S’il est exact qu’au jour où le présent arrêt est rendu le recourant ne peut pas voir son renvoi exécuté compte tenu du délai de recours contre le jugement du TAPI du 16 février 2015, la situation devrait se clarifier rapidement, dès l’échéance du délai, voire dès une éventuelle décision de la chambre administrative sur mesures provisionnelles selon les conclusions prises par le recourant. En l’état, la prolongation de la détention administrative de deux mois pourra être confirmée, le recourant conservant la possibilité de déposer une demande de mise en liberté selon l’évolution du dossier (art. 80 al. 5 LEtr et 7 al. 4 let. g LaLEtr).

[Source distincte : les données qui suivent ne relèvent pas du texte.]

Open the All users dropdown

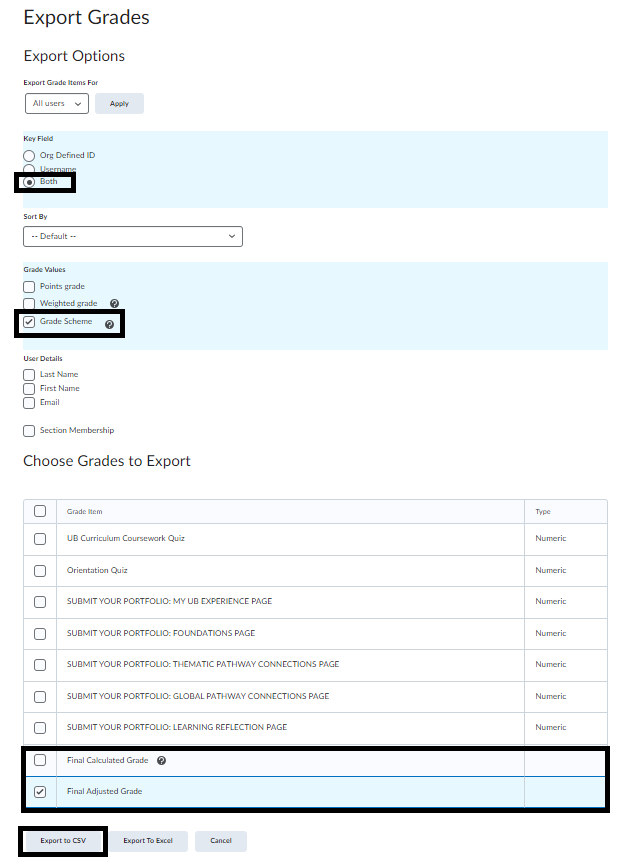click(x=57, y=103)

10) L’autorité administrative doit entreprendre rapidement les démarches permettant l’exécution de la décision de renvoi (art. 76 al. 4 LEtr). La détention administrative doit respecter le principe de la proportionnalité, garanti par l’art. 36 al. 3 Cst.

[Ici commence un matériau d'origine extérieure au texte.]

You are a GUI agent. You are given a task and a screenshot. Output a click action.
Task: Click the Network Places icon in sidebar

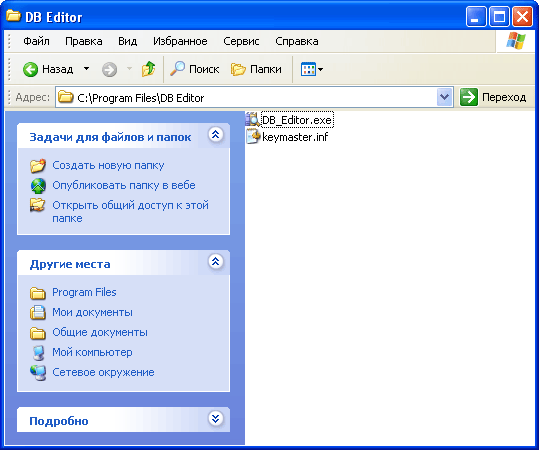(x=38, y=373)
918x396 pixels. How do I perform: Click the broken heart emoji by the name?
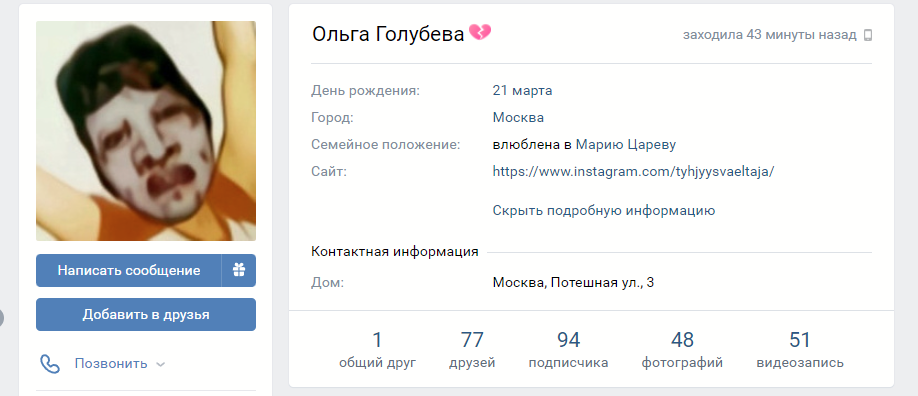(x=480, y=33)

a. S'agissant de la célérité des autorités suisses, celles-ci se sont rapidement renseignées sur la situation en Albanie lors de la suspension de l’exécution du renvoi en juillet 2013. Les démarches ont par la suite été manifestement freinées compte tenu de la décision sur mesures provisionnelles du 22 septembre 2014 du TAPI. Rien n’indique qu’elles ne seront pas reprises immédiatement dès que la situation juridique en lien avec la procédure A/2649/2014 sera tranchée. Le recourant n’allègue d’ailleurs aucun grief à l’encontre de l’intimé à ce titre.

b. Le recourant a été placé en détention administrative le 14 juillet 2014. Dès lors que la détention est due à son absence de coopération avec les autorités chargées de l’exécution de son renvoi, la décision de prolonger la détention administrative - qui s’inscrit dans le cadre des dix-huit mois de détention autorisés - respecte le cadre légal. Le maintien en détention administrative en vue du renvoi, pour une durée de deux mois est dès lors conforme au principe de la proportionnalité, aucune mesure moins incisive ne permettant d’assurer la présence de l’intéressé le jour où l’exécution du renvoi pourrait avoir lieu.

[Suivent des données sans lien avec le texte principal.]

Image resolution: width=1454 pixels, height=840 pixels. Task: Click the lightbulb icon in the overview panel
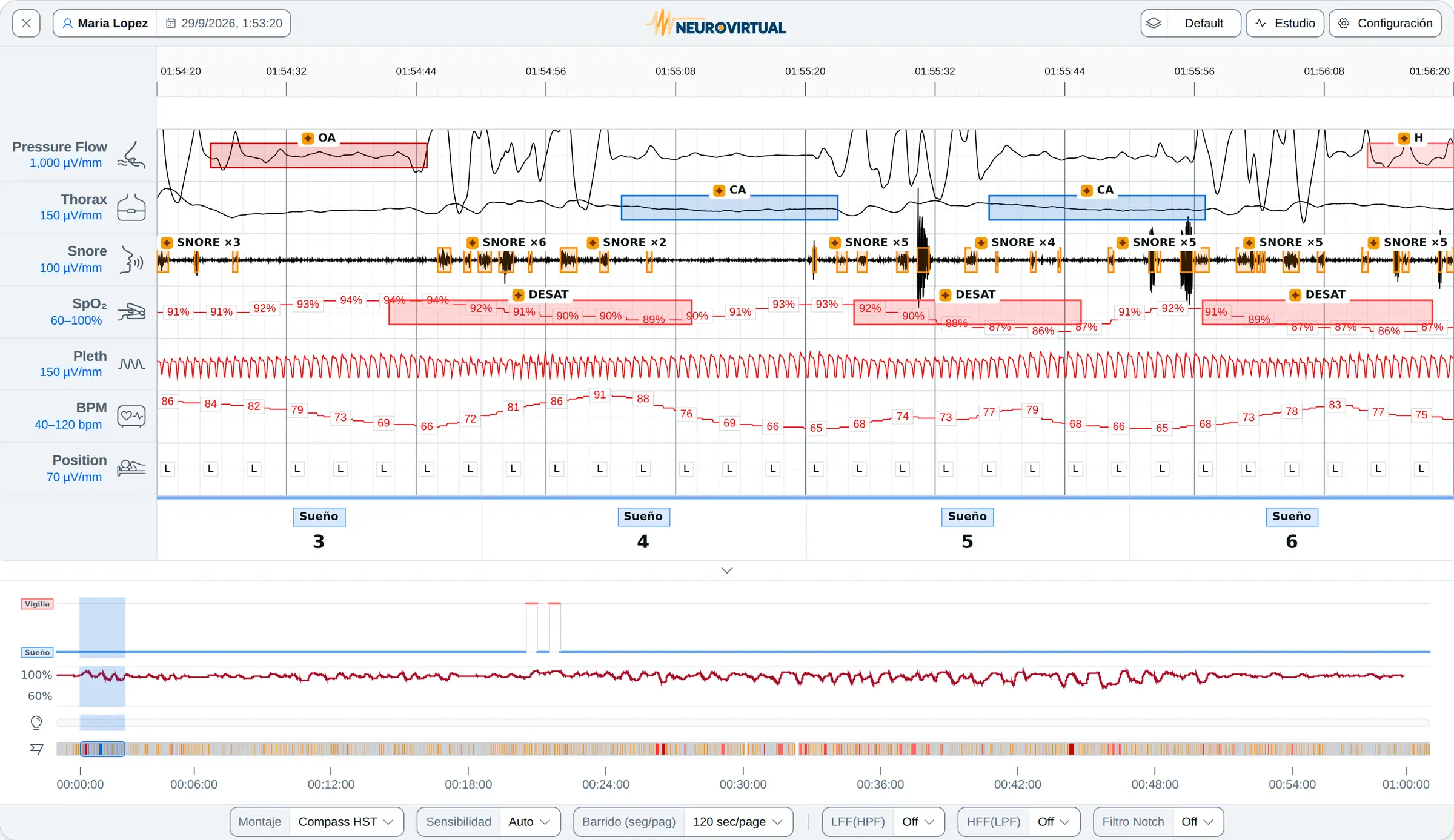pyautogui.click(x=36, y=723)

11) Mal fondé, le recours sera donc rejeté.

Vu la nature du litige, aucun émolument ne sera perçu (art. 87 al. 1 LPA et art. 12 al. 1 du règlement sur les frais, émoluments et indemnités en procédure administrative du 30 juillet 1986 - RFPA - E 5 10.03). Vu l’issue de celui-ci, aucune indemnité de procédure ne sera allouée (art. 87 al. 2 LPA).

 

* * * * *

PAR CES MOTIFS
LA CHAMBRE ADMINISTRATIVE

à la forme :

déclare recevable le recours interjeté le 27 février 2015 par Monsieur A______ contre le jugement du Tribunal administratif de première instance du 18 février 2015 ;

au fond :

le rejette ;

dit qu’il n’est pas prélevé d’émolument ni alloué d’indemnité de procédure ;

dit que, conformément aux art. 82 ss de la loi fédérale sur le Tribunal fédéral du 17 juin 2005 (LTF - RS 173.110), le présent arrêt peut être porté dans les trente jours qui suivent sa notification par-devant le Tribunal fédéral, par la voie du recours en matière de droit public ; le mémoire de recours doit indiquer les conclusions, motifs et moyens de preuve et porter la signature du recourant ou de son mandataire ; il doit être adressé au Tribunal fédéral, 1000 Lausanne 14, par voie postale ou par voie électronique aux conditions de l’art. 42 LTF. Le présent arrêt et les pièces en possession du recourant, invoquées comme moyens de preuve, doivent être joints à l’envoi ;

communique le présent arrêt à Me Christophe Zellweger, avocat du recourant, à l'office cantonal de la population et des migrations, au Tribunal administratif de première instance, au secrétariat d'État aux migrations, ainsi qu'au centre Frambois LMC, pour information.

Siégeants : M. Verniory, président, Mme Payot Zen-Ruffinen, M. Pagan, juges

Au nom de la chambre administrative :

le greffier-juriste :

 

 

F. Scheffre

 

le président siégeant :

 

 

J.-M. Verniory

 

Copie conforme de cet arrêt a été communiquée aux parties.